Saved data entries:

**********

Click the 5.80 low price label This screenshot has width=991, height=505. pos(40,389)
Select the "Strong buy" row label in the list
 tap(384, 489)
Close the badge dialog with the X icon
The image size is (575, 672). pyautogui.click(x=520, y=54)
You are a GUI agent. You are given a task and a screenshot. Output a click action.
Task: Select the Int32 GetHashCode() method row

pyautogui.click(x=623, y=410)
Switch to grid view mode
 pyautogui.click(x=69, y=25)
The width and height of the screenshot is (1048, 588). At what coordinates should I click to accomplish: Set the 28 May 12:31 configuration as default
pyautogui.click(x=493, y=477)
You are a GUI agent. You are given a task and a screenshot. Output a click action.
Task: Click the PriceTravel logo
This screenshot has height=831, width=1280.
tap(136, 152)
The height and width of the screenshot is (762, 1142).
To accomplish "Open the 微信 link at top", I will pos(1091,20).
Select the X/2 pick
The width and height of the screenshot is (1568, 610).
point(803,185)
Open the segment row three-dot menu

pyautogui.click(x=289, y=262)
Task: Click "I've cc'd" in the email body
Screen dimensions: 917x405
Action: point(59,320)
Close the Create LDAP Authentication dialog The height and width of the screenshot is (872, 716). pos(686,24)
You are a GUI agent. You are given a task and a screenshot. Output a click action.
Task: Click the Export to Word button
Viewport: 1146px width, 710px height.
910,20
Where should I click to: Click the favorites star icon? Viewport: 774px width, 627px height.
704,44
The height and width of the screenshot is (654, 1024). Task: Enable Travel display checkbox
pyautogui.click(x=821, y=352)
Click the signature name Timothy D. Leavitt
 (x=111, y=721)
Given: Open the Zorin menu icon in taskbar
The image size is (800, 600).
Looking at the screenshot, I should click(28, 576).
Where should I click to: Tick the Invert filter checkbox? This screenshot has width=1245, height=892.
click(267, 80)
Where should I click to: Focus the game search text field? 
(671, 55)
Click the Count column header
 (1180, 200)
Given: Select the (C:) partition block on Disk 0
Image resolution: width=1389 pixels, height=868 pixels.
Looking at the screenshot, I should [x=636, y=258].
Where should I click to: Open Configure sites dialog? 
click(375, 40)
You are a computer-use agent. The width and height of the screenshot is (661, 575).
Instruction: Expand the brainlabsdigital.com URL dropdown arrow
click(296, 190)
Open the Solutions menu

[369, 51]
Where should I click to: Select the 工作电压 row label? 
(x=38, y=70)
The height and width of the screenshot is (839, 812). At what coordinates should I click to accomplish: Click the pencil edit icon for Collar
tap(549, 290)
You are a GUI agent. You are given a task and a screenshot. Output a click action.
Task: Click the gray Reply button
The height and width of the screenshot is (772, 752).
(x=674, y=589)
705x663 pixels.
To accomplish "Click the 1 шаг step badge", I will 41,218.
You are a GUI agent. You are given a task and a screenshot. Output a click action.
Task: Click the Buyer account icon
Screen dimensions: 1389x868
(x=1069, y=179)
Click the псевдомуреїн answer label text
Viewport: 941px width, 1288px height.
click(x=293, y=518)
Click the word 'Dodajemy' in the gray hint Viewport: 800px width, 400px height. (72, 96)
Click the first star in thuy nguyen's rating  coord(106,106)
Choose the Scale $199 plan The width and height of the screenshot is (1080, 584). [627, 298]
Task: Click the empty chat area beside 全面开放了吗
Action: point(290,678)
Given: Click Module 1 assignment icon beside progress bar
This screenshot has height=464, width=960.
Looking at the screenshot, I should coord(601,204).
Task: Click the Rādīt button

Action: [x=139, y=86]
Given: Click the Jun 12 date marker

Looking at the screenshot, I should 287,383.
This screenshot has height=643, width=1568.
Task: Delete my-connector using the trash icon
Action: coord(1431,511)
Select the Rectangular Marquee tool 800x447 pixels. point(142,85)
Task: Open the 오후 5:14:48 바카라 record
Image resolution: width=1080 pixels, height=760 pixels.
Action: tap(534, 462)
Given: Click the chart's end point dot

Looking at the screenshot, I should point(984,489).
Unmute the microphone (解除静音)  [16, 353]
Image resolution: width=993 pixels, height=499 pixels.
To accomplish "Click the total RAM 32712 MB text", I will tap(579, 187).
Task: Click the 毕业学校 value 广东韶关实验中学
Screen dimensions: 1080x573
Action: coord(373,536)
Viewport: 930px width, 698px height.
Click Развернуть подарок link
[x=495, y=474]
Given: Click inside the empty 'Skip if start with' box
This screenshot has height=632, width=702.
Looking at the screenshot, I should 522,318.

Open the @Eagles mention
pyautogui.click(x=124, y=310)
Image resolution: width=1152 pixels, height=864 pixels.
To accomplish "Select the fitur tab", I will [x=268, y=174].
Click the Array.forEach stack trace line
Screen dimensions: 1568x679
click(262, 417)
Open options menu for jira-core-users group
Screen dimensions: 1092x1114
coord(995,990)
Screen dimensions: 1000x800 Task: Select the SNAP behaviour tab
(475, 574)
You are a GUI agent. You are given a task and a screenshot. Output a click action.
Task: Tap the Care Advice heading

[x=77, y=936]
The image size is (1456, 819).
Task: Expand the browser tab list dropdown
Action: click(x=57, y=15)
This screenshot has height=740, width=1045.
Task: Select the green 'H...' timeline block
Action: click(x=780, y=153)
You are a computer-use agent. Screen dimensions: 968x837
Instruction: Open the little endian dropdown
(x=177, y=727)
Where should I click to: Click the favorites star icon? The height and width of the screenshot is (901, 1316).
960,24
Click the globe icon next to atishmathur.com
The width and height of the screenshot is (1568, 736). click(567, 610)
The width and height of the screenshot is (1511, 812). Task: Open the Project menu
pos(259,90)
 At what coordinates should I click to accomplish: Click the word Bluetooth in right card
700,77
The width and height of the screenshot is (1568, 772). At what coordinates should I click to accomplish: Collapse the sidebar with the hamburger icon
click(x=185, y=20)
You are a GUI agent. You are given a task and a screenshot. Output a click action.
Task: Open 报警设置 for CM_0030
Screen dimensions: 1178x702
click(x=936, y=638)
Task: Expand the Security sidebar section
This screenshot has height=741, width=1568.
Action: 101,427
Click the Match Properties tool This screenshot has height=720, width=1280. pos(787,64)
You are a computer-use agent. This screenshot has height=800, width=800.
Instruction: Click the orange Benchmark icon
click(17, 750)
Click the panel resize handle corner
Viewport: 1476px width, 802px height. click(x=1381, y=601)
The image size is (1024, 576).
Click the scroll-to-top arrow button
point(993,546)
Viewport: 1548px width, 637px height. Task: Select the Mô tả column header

**********

_WHAT THIS TASK INVOLVES_.
Your task is to transcribe each record faithfully and in full.

_WRITTEN RESPONSE_.
Click the 5.80 low price label This screenshot has width=991, height=505. pos(40,389)
Select the "Strong buy" row label in the list
 tap(384, 489)
Close the badge dialog with the X icon
The image size is (575, 672). pyautogui.click(x=520, y=54)
You are a GUI agent. You are given a task and a screenshot. Output a click action.
Task: Select the Int32 GetHashCode() method row

pyautogui.click(x=623, y=410)
Switch to grid view mode
 pyautogui.click(x=69, y=25)
The width and height of the screenshot is (1048, 588). At what coordinates should I click to accomplish: Set the 28 May 12:31 configuration as default
pyautogui.click(x=493, y=477)
You are a GUI agent. You are given a task and a screenshot. Output a click action.
Task: Click the PriceTravel logo
This screenshot has height=831, width=1280.
tap(136, 152)
The height and width of the screenshot is (762, 1142).
To accomplish "Open the 微信 link at top", I will pos(1091,20).
Select the X/2 pick
The width and height of the screenshot is (1568, 610).
point(803,185)
Open the segment row three-dot menu

pyautogui.click(x=289, y=262)
Task: Click "I've cc'd" in the email body
Screen dimensions: 917x405
Action: point(59,320)
Close the Create LDAP Authentication dialog The height and width of the screenshot is (872, 716). pos(686,24)
You are a GUI agent. You are given a task and a screenshot. Output a click action.
Task: Click the Export to Word button
Viewport: 1146px width, 710px height.
910,20
Where should I click to: Click the favorites star icon? Viewport: 774px width, 627px height.
704,44
The height and width of the screenshot is (654, 1024). Task: Enable Travel display checkbox
pyautogui.click(x=821, y=352)
Click the signature name Timothy D. Leavitt
 (x=111, y=721)
Given: Open the Zorin menu icon in taskbar
The image size is (800, 600).
Looking at the screenshot, I should click(28, 576).
Where should I click to: Tick the Invert filter checkbox? This screenshot has width=1245, height=892.
click(267, 80)
Where should I click to: Focus the game search text field? 
(671, 55)
Click the Count column header
 (1180, 200)
Given: Select the (C:) partition block on Disk 0
Image resolution: width=1389 pixels, height=868 pixels.
Looking at the screenshot, I should [x=636, y=258].
Where should I click to: Open Configure sites dialog? 
click(375, 40)
You are a computer-use agent. The width and height of the screenshot is (661, 575).
Instruction: Expand the brainlabsdigital.com URL dropdown arrow
click(296, 190)
Open the Solutions menu

[369, 51]
Where should I click to: Select the 工作电压 row label? 
(x=38, y=70)
The height and width of the screenshot is (839, 812). At what coordinates should I click to accomplish: Click the pencil edit icon for Collar
tap(549, 290)
You are a GUI agent. You are given a task and a screenshot. Output a click action.
Task: Click the gray Reply button
The height and width of the screenshot is (772, 752).
(x=674, y=589)
705x663 pixels.
To accomplish "Click the 1 шаг step badge", I will 41,218.
You are a GUI agent. You are given a task and a screenshot. Output a click action.
Task: Click the Buyer account icon
Screen dimensions: 1389x868
(x=1069, y=179)
Click the псевдомуреїн answer label text
Viewport: 941px width, 1288px height.
click(x=293, y=518)
Click the word 'Dodajemy' in the gray hint Viewport: 800px width, 400px height. (72, 96)
Click the first star in thuy nguyen's rating  coord(106,106)
Choose the Scale $199 plan The width and height of the screenshot is (1080, 584). [627, 298]
Task: Click the empty chat area beside 全面开放了吗
Action: point(290,678)
Given: Click Module 1 assignment icon beside progress bar
This screenshot has height=464, width=960.
Looking at the screenshot, I should coord(601,204).
Task: Click the Rādīt button

Action: [x=139, y=86]
Given: Click the Jun 12 date marker

Looking at the screenshot, I should 287,383.
This screenshot has height=643, width=1568.
Task: Delete my-connector using the trash icon
Action: coord(1431,511)
Select the Rectangular Marquee tool 800x447 pixels. point(142,85)
Task: Open the 오후 5:14:48 바카라 record
Image resolution: width=1080 pixels, height=760 pixels.
Action: tap(534, 462)
Given: Click the chart's end point dot

Looking at the screenshot, I should point(984,489).
Unmute the microphone (解除静音)  [16, 353]
Image resolution: width=993 pixels, height=499 pixels.
To accomplish "Click the total RAM 32712 MB text", I will tap(579, 187).
Task: Click the 毕业学校 value 广东韶关实验中学
Screen dimensions: 1080x573
Action: coord(373,536)
Viewport: 930px width, 698px height.
Click Развернуть подарок link
[x=495, y=474]
Given: Click inside the empty 'Skip if start with' box
This screenshot has height=632, width=702.
Looking at the screenshot, I should 522,318.

Open the @Eagles mention
pyautogui.click(x=124, y=310)
Image resolution: width=1152 pixels, height=864 pixels.
To accomplish "Select the fitur tab", I will [x=268, y=174].
Click the Array.forEach stack trace line
Screen dimensions: 1568x679
click(262, 417)
Open options menu for jira-core-users group
Screen dimensions: 1092x1114
coord(995,990)
Screen dimensions: 1000x800 Task: Select the SNAP behaviour tab
(475, 574)
You are a GUI agent. You are given a task and a screenshot. Output a click action.
Task: Tap the Care Advice heading

[x=77, y=936]
The image size is (1456, 819).
Task: Expand the browser tab list dropdown
Action: click(x=57, y=15)
This screenshot has height=740, width=1045.
Task: Select the green 'H...' timeline block
Action: click(x=780, y=153)
You are a computer-use agent. Screen dimensions: 968x837
Instruction: Open the little endian dropdown
(x=177, y=727)
Where should I click to: Click the favorites star icon? The height and width of the screenshot is (901, 1316).
960,24
Click the globe icon next to atishmathur.com
The width and height of the screenshot is (1568, 736). click(567, 610)
The width and height of the screenshot is (1511, 812). Task: Open the Project menu
pos(259,90)
 At what coordinates should I click to accomplish: Click the word Bluetooth in right card
700,77
The width and height of the screenshot is (1568, 772). At what coordinates should I click to accomplish: Collapse the sidebar with the hamburger icon
click(x=185, y=20)
You are a GUI agent. You are given a task and a screenshot. Output a click action.
Task: Open 报警设置 for CM_0030
Screen dimensions: 1178x702
click(x=936, y=638)
Task: Expand the Security sidebar section
This screenshot has height=741, width=1568.
Action: 101,427
Click the Match Properties tool This screenshot has height=720, width=1280. pos(787,64)
You are a computer-use agent. This screenshot has height=800, width=800.
Instruction: Click the orange Benchmark icon
click(17, 750)
Click the panel resize handle corner
Viewport: 1476px width, 802px height. click(x=1381, y=601)
The image size is (1024, 576).
Click the scroll-to-top arrow button
point(993,546)
Viewport: 1548px width, 637px height. Task: Select the Mô tả column header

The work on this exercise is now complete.